Connecticut is making a second attempt to win the Race to the Top funds after finishing well out of the running when the U.S. Department of Education announced winners of the first round of grants last month.
Of 40 states and the District of Columbia in the competition, 16 states were named finalists and only two – Tennessee and Delaware – were picked for the first awards. Tennessee won $500 million, Delaware $100 million.
Connecticut’s application was ranked 25th by federal reviewers, but state officials have expressed hope that a revised application, along with the passage of strong school reform laws, will significantly improve chances of winning in a second phase of the competition.
Some lawmakers objected to the potential cost of the reforms, saying there is no guarantee Connecticut will win the stimulus funds.

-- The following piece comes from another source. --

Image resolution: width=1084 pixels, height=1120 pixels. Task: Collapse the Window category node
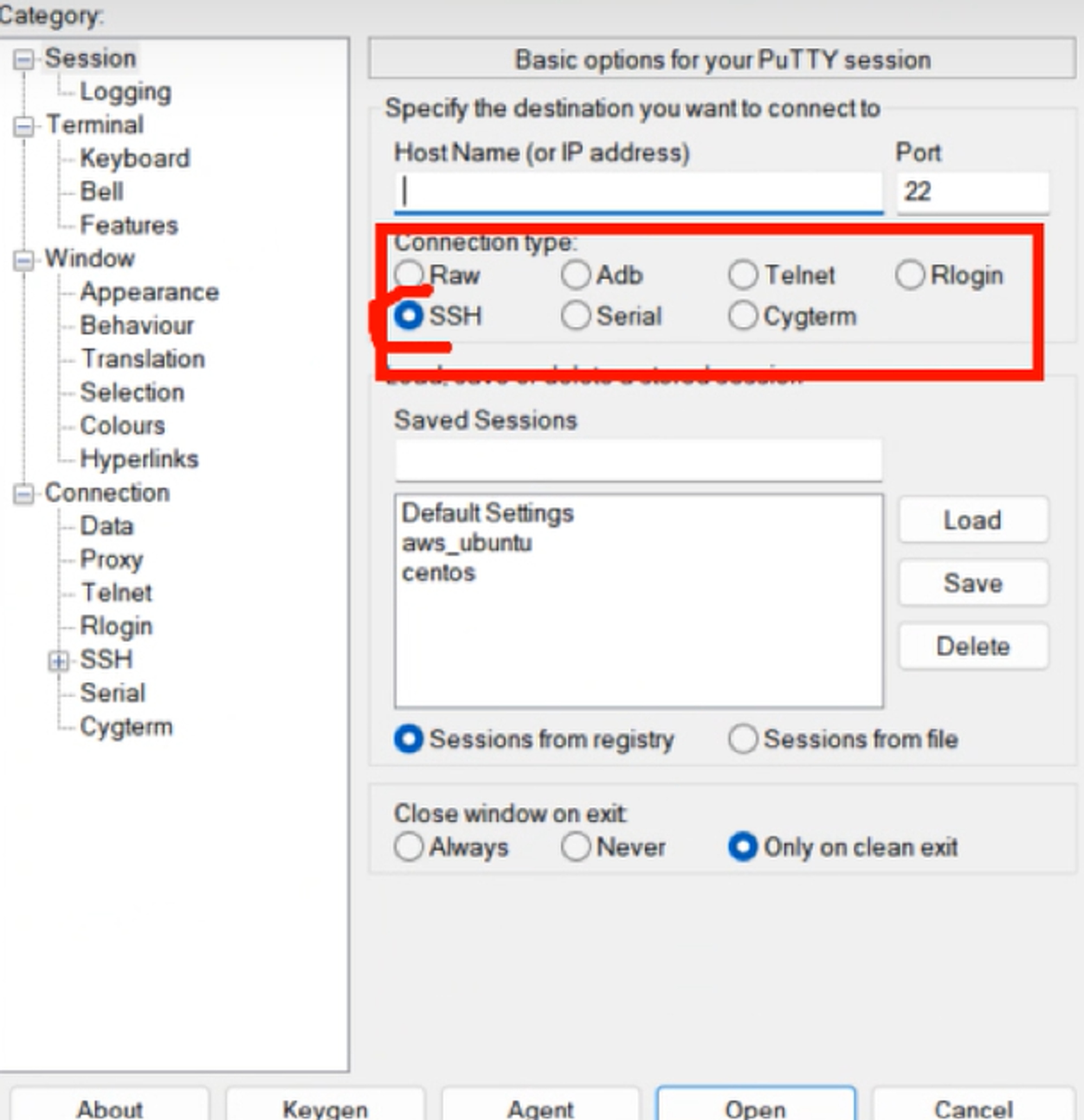click(23, 260)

The bill could require the hiring of as many as 380 additional teachers statewide at a cost of nearly $21 million, according to an estimate by the legislature’s Office of Fiscal Analysis. Another $7 million is projected in training costs related to the new teacher evaluation program.

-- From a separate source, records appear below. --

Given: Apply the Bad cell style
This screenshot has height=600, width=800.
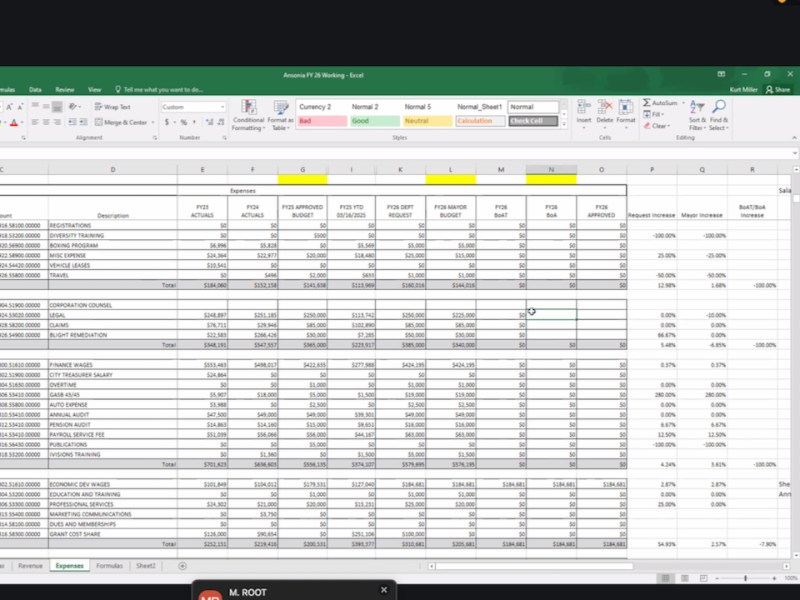Looking at the screenshot, I should pyautogui.click(x=321, y=121).
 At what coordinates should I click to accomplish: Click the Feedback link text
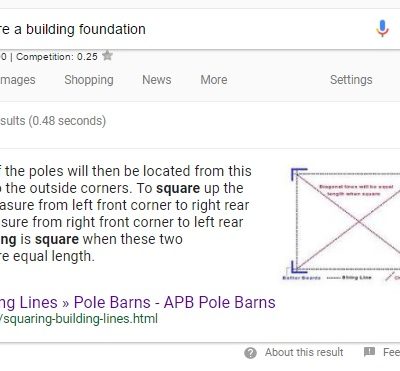tap(391, 352)
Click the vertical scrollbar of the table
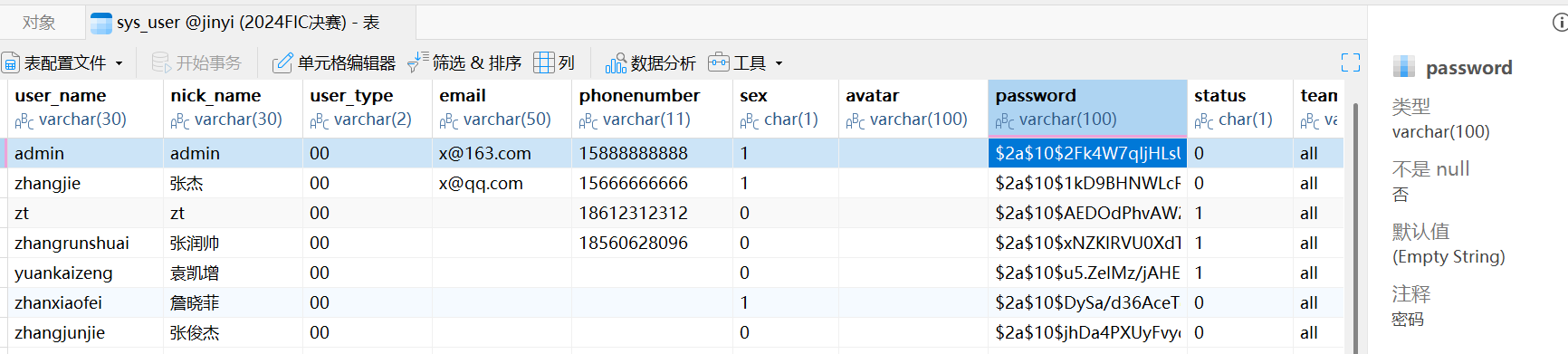The width and height of the screenshot is (1568, 354). tap(1354, 226)
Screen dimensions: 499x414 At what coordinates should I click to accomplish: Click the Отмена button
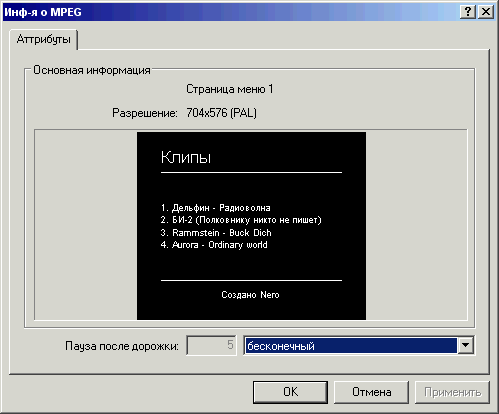[x=371, y=392]
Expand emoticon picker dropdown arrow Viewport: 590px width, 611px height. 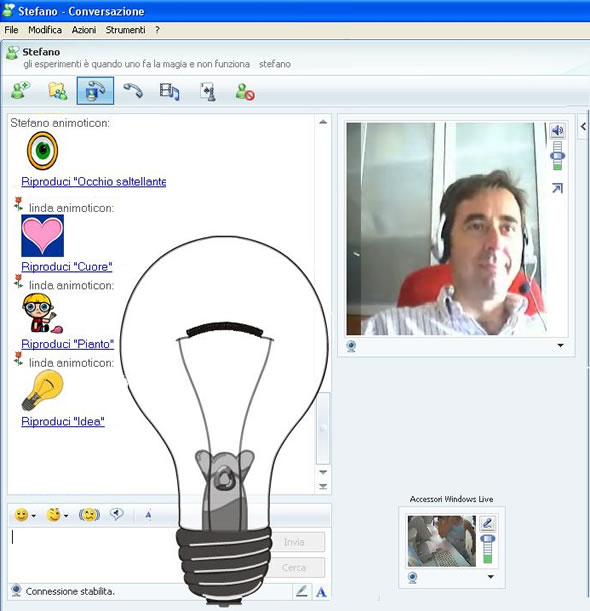coord(34,516)
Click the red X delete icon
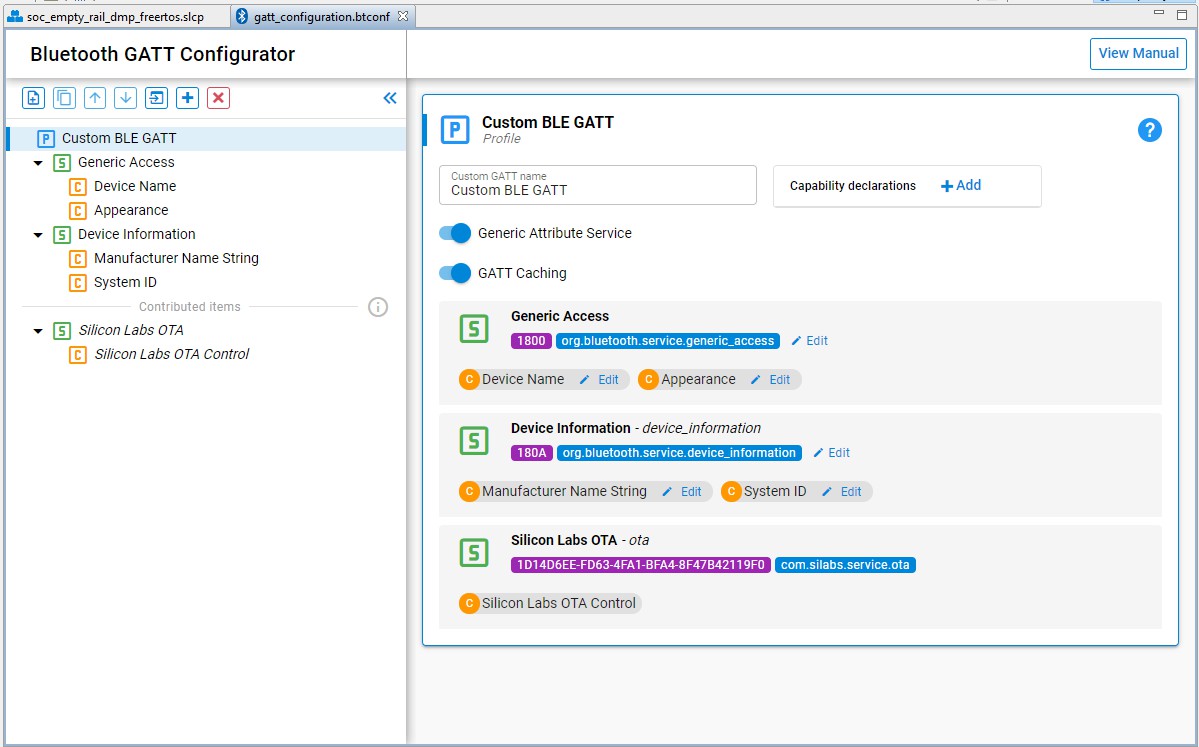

“We’re being asked to commit approximately $30 million to a competition that may not go our way,” said state Rep. Marilyn Giuliano, R-Old Saybrook.
State Rep. Toni Walker, D-New Haven, said she is concerned that the more rigorous graduation requirements could force more students to drop out, especially those who are struggling academically. “To me, adding more credits does not address that population,” she said.

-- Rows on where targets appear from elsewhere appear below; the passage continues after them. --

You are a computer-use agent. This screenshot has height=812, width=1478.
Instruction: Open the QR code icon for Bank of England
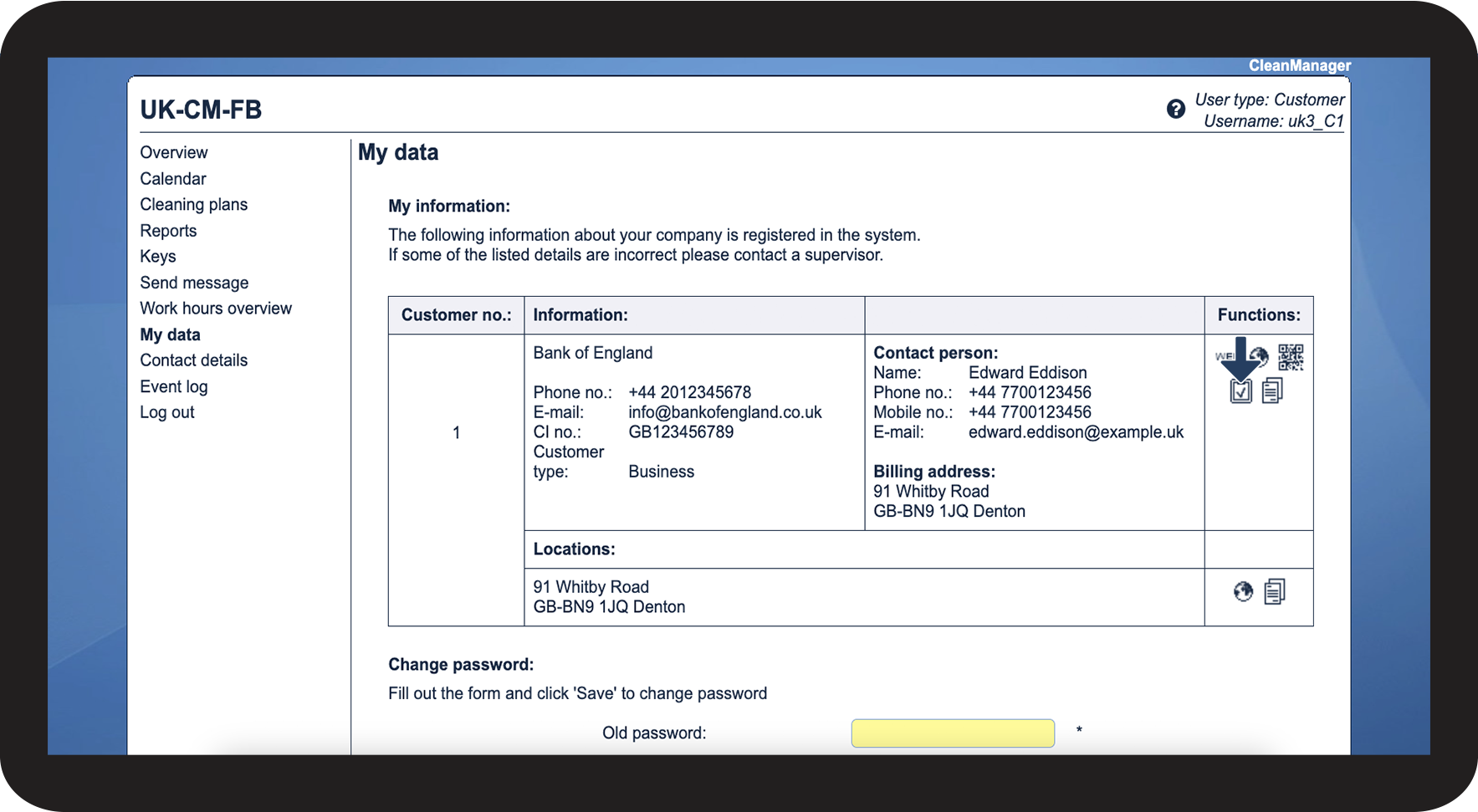pos(1290,357)
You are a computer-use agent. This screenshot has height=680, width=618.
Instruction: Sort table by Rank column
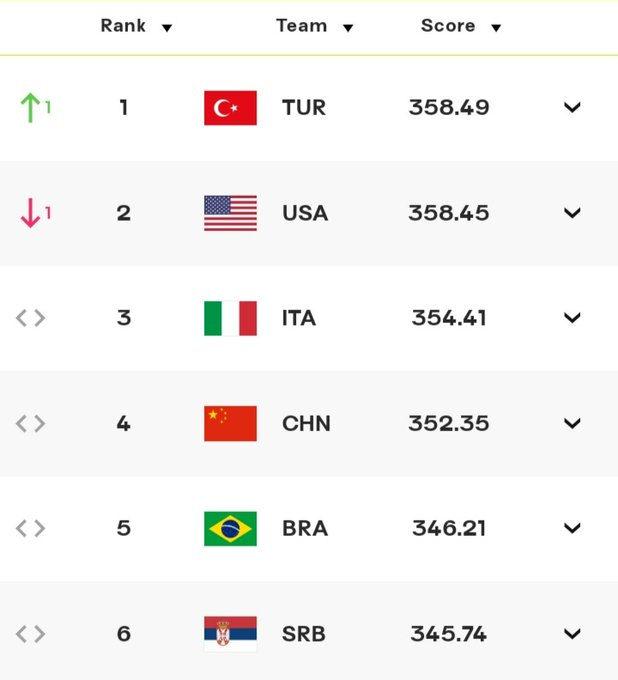(x=136, y=26)
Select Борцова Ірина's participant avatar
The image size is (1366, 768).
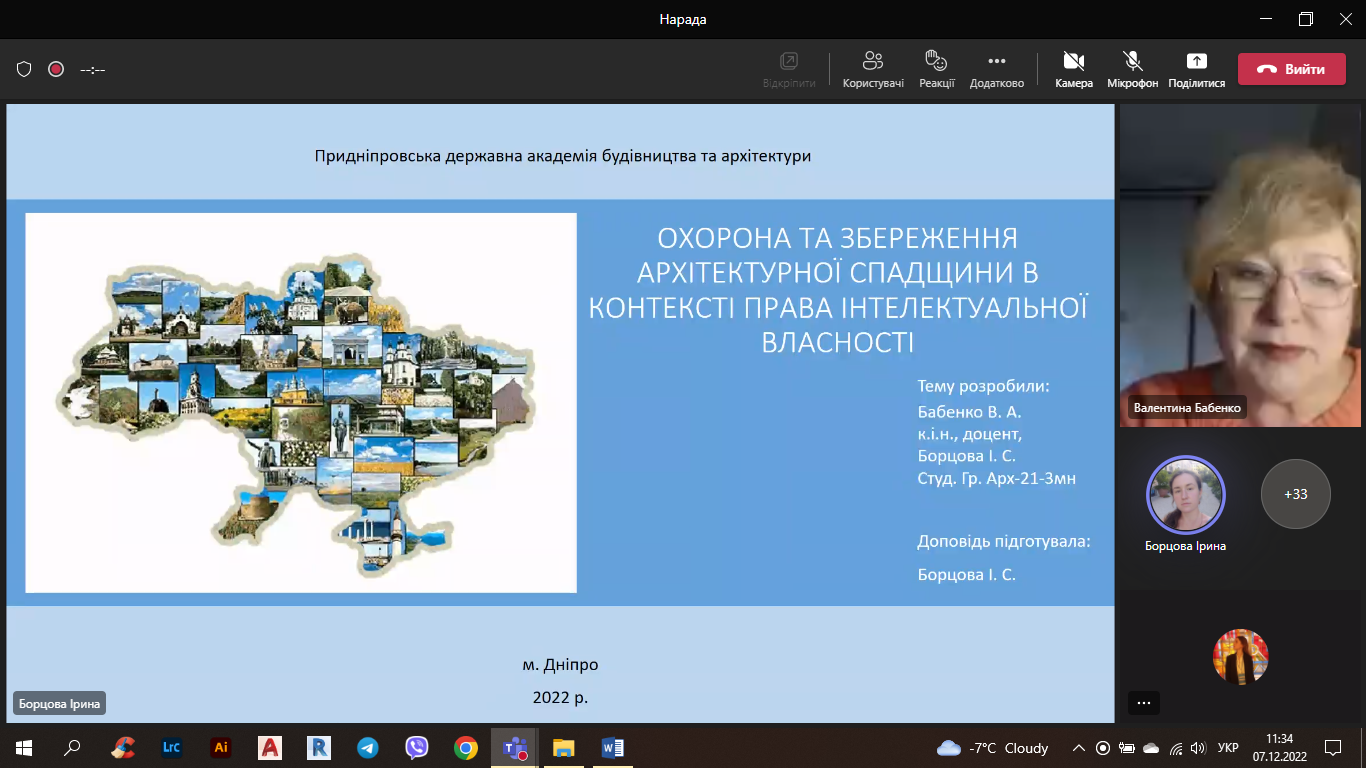tap(1185, 495)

The provision requiring low-performing schools to form governance councils was part of an earlier bill sponsored by the legislature’s Black and Puerto Rican Caucus. The inclusion of parents on those councils was a central element of that bill, which was aimed at closing the achievement gap that finds many low-income and minority students lagging behind white and more affluent classmates.
That bill had been approved by the House last week but was combined with a Senate bill on Race to the Top as lawmakers raced to complete the reform package before the legislative session ends at midnight tonight.
“I don’t know of another time when we’ve done as much education reform in Connecticut as we’ve done tonight,” said state Rep. Jason Bartlett, D-Bethel, a sponsor of the achievement gap bill. “Hope and opportunity for kids has been strengthened, and I’m proud of what we’ve done.”
State Rep. Douglas McCrory, D-Hartford, said the provisions in achievement gap bill strengthen the state’s case for the Race to the Top funds.
“This gives parents the opportunity at the table with teachers to turn around failing schools,” said McCrory, who called the reforms “the right thing to do.”